**Requirements:**
Could you write out the listing from the line with "You are a GUI" to the line with "The height and", replacing "screenshot" with "screen capture" and keeping everything else the same, giving only those lines and leaving out the pictures?

**Stored rows:**
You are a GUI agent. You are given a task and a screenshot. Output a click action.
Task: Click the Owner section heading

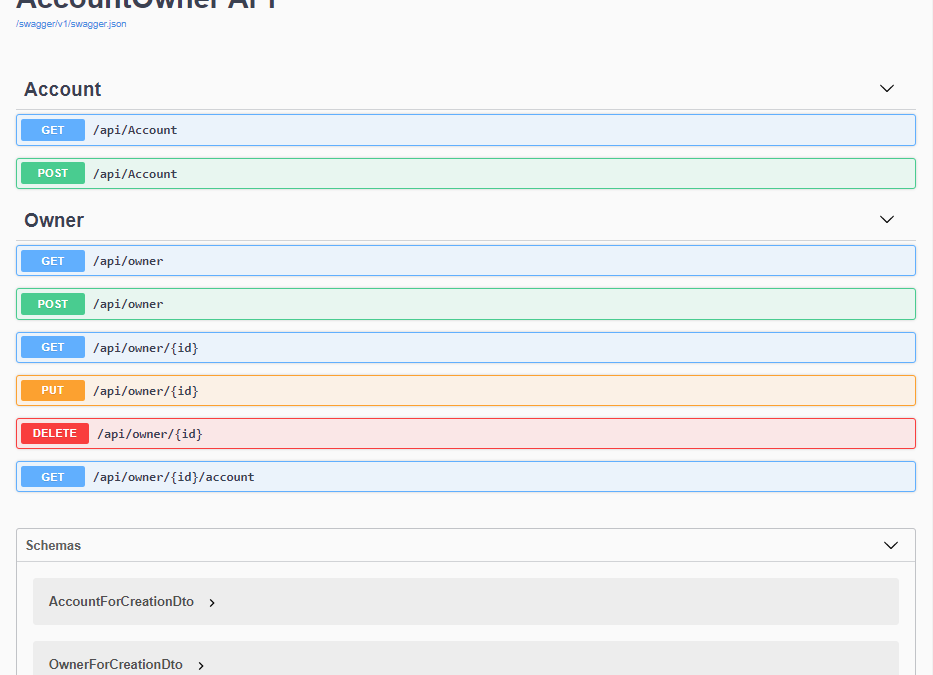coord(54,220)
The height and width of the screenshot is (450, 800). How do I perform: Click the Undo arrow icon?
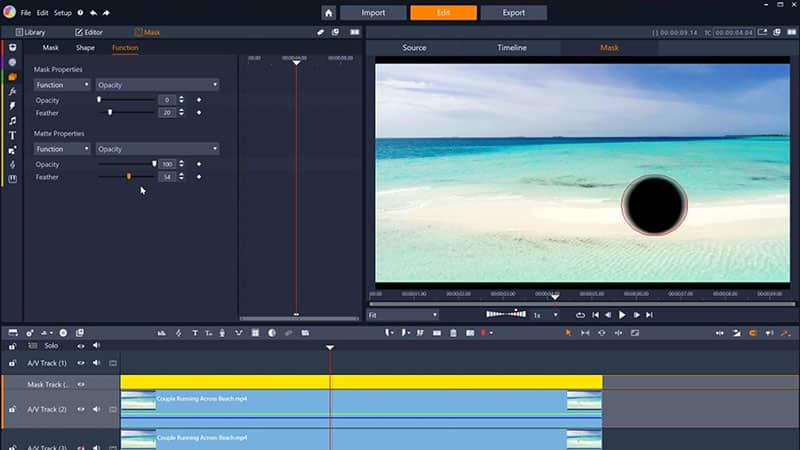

---

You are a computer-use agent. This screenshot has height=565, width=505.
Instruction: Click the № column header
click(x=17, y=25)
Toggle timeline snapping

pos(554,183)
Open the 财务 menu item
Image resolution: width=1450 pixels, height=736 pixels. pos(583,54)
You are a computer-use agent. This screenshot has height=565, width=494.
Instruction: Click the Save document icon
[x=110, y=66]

**Answer to this exercise:**
You are a GUI agent. You are given a task and a screen capture. Output a click action.
Task: Click the Owner section heading

coord(54,220)
The height and width of the screen capture is (450, 800). How do I perform: Click the Undo arrow icon?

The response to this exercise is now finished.